Texte source:

Le sénateur PS des Bouches-du-Rhône Jean-Noël Guérini, placé en garde à vue mardi, comme son frère Alexandre, à la section de recherches de la gendarmerie de Marseille pour y être entendu dans un dossier à caractère mafieux, en est ressorti en ambulance après un malaise cardiaque.
Le président du Conseil général a été transporté en fin d’après-midi à l’hôpital de la Timone, sans que son état de santé soit précisé. Son avocat, Me Dominique Mattei, est sorti de la caserne Beauvau sans faire de commentaires, se bornant à indiquer que la garde à vue n’était pas achevée.
Celle-ci pourrait se poursuivre ou pas mercredi après avis médical et décision du juge qui instruit le dossier.
Après une nouvelle levée de son immunité parlementaire en décembre, autorisant son placement en garde à vue, l’élu devait être entendu par les enquêteurs en janvier, mais avait alors été hospitalisé pour des problèmes intestinaux pour lesquels il devait prochainement être opéré. Début 2007, il avait déjà subi une opération du cœur.
M. Guérini était arrivé à la caserne peu avant 09H00, dans une voiture de fonction escortée par un véhicule de la gendarmerie. Son frère Alexandre a aussi été placé en garde à vue. Tous les deux sont déjà mis en examen dans un autre dossier du juge Charles Duchaine, relatif à des décharges exploitées dans les Bouches-du-Rhône par Alexandre Guérini.
L’affaire pour laquelle le sénateur était entendu mardi porte cette fois sur des malversations financières de grande ampleur touchant à des marchés publics remportés dans des conditions suspectes auprès de collectivités de Haute-Corse et des Bouches-du-Rhône. Il implique des membres présumés du grand banditisme dont Bernard Barresi, arrêté en 2010 après 18 ans de cavale et mis en examen en décembre.
Dans sa demande de levée d’immunité parlementaire, le juge avait évoqué un dossier à caractère mafieux, précisant qu’il n’envisageait aucune mesure de détention ou de contrôle judiciaire à l’encontre de M. Guérini à l’issue d’une éventuelle nouvelle mise en examen.
Plus d’une vingtaine de personnes - entrepreneurs, hommes de paille, élus, fonctionnaires - sont déjà mises en examen dans ce dossier tentaculaire dont les prémices remontent à 2005.
Le fisc s’intéresse alors à deux gérants de sociétés du Sud-Est, Patrick Boudemaghe et Damien Amoretti, qui roulent en Maserati. Il suspecte des fausses facturations autour de leur entreprise de maçonnerie à Gardanne (Bouches-du-Rhône), ABT, et de leur agence de location d’engins de chantier à Vallauris (Alpes-Maritimes), Riviera International.
Le parquet d’Aix-en-Provence est saisi en 2008 et la police judiciaire commence à enquêter, sans remonter jusqu’aux Guérini. La justice marseillaise et les gendarmes, alertés par un courrier anonyme qui met en cause les deux frères en février 2009, récupèrent le dossier huit mois plus tard.
Autour de Boudemaghe, arrêté en Espagne fin 2010, les enquêteurs repèrent alors une nébuleuse de sociétés - dont les ramifications mènent au Luxembourg et à Panama - soupçonnées d’avoir détourné et blanchi des millions d’euros issus de marchés publics présumés frauduleux.

Données sources:

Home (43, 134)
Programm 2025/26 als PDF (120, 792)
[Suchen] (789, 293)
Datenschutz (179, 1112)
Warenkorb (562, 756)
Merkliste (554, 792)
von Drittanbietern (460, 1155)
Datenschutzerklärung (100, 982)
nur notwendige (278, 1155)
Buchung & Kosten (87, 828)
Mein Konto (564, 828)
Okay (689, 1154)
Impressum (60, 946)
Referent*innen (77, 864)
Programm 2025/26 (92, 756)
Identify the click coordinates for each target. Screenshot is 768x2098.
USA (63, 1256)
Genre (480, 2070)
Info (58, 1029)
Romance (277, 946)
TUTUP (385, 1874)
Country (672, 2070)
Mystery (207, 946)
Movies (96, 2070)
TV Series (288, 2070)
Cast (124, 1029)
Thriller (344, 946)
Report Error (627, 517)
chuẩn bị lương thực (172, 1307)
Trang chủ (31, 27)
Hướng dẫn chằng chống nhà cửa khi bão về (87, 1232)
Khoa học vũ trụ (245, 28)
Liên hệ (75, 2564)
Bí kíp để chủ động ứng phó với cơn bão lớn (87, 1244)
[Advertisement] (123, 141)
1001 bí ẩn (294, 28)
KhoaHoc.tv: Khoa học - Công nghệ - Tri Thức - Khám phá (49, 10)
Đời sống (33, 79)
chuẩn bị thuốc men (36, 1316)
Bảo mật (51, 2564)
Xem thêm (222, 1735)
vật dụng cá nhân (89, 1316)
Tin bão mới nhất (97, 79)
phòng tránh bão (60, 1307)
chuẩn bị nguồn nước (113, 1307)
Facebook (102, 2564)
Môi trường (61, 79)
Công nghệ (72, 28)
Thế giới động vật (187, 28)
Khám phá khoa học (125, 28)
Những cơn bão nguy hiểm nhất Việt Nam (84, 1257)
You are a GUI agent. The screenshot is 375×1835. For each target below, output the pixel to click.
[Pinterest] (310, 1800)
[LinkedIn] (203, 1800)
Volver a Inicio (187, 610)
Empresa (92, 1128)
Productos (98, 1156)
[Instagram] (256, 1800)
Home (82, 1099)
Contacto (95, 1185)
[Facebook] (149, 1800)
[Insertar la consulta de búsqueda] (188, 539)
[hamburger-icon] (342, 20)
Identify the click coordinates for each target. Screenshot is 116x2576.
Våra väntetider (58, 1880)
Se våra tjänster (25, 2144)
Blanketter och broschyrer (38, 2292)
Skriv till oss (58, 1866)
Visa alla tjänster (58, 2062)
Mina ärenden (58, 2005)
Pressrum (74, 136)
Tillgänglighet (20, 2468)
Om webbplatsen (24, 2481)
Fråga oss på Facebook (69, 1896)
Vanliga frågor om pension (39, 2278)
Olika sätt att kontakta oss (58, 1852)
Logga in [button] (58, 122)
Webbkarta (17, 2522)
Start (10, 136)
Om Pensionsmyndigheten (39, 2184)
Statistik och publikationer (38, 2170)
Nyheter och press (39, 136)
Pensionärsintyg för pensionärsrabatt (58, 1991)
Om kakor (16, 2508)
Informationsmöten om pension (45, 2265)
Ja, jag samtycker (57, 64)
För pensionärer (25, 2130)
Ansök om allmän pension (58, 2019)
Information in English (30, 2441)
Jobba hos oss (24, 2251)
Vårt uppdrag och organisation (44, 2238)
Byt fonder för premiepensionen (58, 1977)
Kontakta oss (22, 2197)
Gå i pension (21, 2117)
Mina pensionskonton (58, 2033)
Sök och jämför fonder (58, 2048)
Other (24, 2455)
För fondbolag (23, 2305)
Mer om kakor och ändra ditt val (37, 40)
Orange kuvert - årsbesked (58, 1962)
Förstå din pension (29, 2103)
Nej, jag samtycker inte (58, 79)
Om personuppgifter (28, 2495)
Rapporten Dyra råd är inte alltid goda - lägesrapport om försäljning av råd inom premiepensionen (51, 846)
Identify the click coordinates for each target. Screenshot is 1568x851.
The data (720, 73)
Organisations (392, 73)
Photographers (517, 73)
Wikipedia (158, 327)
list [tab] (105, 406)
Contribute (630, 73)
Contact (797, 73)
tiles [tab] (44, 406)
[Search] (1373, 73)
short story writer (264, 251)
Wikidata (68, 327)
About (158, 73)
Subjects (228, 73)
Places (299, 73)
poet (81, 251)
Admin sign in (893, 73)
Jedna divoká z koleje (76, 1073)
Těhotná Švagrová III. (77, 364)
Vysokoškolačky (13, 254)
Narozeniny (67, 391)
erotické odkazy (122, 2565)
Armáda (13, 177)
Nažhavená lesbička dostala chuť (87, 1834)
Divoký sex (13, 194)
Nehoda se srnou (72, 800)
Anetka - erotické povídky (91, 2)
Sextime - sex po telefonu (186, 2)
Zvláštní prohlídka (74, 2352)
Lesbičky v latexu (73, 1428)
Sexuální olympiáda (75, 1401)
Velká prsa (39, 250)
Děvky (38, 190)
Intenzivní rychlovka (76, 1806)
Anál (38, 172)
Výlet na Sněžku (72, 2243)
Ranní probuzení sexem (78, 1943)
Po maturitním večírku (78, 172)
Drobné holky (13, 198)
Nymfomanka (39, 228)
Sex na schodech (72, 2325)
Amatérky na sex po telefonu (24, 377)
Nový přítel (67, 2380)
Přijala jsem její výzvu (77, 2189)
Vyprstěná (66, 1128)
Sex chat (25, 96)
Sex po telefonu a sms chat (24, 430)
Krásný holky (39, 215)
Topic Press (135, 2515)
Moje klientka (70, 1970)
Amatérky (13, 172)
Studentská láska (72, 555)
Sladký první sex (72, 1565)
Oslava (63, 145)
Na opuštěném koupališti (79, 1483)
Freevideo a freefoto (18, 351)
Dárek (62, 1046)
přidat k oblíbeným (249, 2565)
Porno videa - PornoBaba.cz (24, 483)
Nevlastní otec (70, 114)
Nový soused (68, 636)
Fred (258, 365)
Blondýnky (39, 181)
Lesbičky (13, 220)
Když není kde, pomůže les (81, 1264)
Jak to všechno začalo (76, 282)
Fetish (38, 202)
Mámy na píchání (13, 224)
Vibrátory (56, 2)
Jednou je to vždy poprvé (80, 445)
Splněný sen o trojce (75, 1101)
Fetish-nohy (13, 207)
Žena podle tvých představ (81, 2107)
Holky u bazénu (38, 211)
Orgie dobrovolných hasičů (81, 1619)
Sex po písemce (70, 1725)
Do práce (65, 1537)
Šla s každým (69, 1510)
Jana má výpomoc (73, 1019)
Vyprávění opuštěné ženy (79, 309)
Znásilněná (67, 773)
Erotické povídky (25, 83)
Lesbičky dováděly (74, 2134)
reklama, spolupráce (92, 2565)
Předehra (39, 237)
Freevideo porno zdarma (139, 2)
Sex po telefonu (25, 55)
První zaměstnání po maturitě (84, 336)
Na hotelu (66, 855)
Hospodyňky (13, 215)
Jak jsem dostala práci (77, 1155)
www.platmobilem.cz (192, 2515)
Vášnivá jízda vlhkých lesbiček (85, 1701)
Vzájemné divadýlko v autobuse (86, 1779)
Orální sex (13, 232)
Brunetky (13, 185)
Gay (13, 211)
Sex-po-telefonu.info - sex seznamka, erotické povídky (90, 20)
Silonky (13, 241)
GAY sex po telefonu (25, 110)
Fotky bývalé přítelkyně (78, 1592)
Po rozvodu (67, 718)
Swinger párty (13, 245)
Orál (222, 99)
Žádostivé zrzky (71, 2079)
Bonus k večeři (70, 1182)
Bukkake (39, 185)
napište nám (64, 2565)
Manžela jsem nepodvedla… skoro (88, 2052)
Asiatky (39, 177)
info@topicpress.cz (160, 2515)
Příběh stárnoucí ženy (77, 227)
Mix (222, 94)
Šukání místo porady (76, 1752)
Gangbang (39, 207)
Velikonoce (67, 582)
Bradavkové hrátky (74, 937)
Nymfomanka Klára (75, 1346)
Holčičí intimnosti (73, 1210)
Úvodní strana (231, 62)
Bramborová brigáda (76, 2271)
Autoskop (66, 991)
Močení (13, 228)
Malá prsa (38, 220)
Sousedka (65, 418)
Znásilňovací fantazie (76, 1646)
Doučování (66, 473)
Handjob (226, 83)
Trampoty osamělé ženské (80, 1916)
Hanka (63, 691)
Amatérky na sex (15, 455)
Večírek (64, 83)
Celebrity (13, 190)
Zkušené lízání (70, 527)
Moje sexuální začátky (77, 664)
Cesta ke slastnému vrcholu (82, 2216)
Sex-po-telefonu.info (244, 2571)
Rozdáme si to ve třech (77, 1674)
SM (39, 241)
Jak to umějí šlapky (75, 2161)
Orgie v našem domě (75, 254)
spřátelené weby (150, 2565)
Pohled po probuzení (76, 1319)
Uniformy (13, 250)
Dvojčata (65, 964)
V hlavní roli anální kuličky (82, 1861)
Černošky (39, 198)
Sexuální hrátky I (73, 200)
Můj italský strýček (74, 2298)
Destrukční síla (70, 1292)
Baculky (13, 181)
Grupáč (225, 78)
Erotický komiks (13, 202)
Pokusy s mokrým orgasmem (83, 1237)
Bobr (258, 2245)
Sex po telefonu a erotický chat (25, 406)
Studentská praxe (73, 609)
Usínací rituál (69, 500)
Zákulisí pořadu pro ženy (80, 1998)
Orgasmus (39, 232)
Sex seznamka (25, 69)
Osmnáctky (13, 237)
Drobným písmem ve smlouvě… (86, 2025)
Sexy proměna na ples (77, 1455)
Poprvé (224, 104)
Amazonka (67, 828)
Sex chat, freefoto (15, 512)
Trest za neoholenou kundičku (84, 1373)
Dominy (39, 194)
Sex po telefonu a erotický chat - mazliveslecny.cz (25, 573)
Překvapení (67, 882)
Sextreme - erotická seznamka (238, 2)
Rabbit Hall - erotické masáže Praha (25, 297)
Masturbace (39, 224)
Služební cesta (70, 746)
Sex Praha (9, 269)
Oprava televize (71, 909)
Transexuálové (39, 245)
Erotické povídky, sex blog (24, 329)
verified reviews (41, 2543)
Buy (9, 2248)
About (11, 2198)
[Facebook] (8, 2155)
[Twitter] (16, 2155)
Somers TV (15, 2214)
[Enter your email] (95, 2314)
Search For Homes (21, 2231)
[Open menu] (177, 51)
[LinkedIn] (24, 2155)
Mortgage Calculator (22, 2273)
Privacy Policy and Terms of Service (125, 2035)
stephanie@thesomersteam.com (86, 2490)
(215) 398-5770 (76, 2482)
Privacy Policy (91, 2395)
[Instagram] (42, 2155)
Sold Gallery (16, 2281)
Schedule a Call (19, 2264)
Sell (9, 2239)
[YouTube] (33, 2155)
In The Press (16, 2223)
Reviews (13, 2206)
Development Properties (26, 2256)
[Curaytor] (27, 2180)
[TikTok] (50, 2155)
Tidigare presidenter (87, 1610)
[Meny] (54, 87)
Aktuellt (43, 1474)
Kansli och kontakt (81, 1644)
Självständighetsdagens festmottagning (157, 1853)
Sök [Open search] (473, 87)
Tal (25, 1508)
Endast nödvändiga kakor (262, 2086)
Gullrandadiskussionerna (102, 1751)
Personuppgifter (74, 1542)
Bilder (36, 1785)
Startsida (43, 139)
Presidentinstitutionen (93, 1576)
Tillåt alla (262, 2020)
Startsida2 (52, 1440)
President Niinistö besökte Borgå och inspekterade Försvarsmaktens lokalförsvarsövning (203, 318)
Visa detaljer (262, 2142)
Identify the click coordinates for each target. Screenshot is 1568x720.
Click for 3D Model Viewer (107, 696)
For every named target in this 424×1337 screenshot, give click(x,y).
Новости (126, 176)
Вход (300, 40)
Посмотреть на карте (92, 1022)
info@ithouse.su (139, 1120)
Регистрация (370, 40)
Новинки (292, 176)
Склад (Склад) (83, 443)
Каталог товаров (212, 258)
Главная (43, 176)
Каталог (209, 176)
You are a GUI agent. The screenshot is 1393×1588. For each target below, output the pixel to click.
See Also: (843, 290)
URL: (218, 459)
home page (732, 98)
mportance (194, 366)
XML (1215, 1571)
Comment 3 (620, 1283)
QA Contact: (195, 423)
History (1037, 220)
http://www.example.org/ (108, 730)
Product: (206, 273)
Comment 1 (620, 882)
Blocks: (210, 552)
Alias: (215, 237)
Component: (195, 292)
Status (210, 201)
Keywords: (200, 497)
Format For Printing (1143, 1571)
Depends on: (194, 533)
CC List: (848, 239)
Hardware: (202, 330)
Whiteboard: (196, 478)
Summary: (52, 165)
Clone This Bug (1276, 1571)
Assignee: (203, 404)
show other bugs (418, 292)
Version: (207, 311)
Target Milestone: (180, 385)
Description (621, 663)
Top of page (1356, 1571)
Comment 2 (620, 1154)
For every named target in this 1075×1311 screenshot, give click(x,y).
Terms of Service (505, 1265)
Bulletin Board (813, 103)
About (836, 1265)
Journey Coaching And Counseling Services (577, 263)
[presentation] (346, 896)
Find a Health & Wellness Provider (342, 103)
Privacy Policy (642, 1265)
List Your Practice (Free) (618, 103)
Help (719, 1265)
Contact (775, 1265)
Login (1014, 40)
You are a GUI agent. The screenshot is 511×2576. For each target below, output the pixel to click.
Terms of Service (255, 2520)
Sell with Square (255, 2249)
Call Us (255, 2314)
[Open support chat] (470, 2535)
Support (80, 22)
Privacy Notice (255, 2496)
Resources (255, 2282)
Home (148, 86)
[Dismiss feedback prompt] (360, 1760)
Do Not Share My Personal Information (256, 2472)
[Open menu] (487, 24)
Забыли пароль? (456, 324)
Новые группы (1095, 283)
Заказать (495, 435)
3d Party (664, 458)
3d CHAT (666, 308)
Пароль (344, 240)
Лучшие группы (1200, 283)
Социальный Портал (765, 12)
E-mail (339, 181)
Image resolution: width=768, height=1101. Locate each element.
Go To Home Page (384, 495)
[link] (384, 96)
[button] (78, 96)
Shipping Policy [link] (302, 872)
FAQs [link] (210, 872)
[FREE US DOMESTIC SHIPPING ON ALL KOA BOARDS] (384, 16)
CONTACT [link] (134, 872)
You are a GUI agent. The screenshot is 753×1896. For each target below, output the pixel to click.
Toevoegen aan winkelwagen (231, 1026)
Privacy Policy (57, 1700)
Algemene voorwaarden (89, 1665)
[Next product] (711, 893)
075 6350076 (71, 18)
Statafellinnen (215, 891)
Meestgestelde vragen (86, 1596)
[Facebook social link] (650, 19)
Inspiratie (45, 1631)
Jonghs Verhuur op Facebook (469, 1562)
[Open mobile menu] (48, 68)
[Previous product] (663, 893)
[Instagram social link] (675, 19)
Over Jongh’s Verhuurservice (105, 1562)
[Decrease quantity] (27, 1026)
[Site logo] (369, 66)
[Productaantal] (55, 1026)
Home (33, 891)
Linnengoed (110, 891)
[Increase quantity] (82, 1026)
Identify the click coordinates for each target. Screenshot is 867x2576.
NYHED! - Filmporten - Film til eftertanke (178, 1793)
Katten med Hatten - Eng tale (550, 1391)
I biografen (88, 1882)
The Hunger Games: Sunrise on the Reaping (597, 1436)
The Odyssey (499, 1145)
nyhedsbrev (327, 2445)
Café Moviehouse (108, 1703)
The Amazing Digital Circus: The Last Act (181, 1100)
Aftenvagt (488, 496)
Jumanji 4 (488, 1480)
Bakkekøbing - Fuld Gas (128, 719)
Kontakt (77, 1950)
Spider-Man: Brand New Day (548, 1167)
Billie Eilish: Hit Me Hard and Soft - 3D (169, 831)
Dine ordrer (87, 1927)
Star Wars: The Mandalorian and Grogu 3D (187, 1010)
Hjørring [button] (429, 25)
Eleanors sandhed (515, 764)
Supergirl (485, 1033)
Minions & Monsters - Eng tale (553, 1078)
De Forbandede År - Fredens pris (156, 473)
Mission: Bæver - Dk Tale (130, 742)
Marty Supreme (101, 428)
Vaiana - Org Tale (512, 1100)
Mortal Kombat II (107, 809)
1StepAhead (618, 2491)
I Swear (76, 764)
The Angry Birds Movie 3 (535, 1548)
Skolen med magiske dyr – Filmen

Travail demandé:
Recopiez le passage du texte source compris entre « Le fisc s’intéresse » et « mois plus tard. », ces deux segments inclus.

Solution proposée:
Le fisc s’intéresse alors à deux gérants de sociétés du Sud-Est, Patrick Boudemaghe et Damien Amoretti, qui roulent en Maserati. Il suspecte des fausses facturations autour de leur entreprise de maçonnerie à Gardanne (Bouches-du-Rhône), ABT, et de leur agence de location d’engins de chantier à Vallauris (Alpes-Maritimes), Riviera International.
Le parquet d’Aix-en-Provence est saisi en 2008 et la police judiciaire commence à enquêter, sans remonter jusqu’aux Guérini. La justice marseillaise et les gendarmes, alertés par un courrier anonyme qui met en cause les deux frères en février 2009, récupèrent le dossier huit mois plus tard.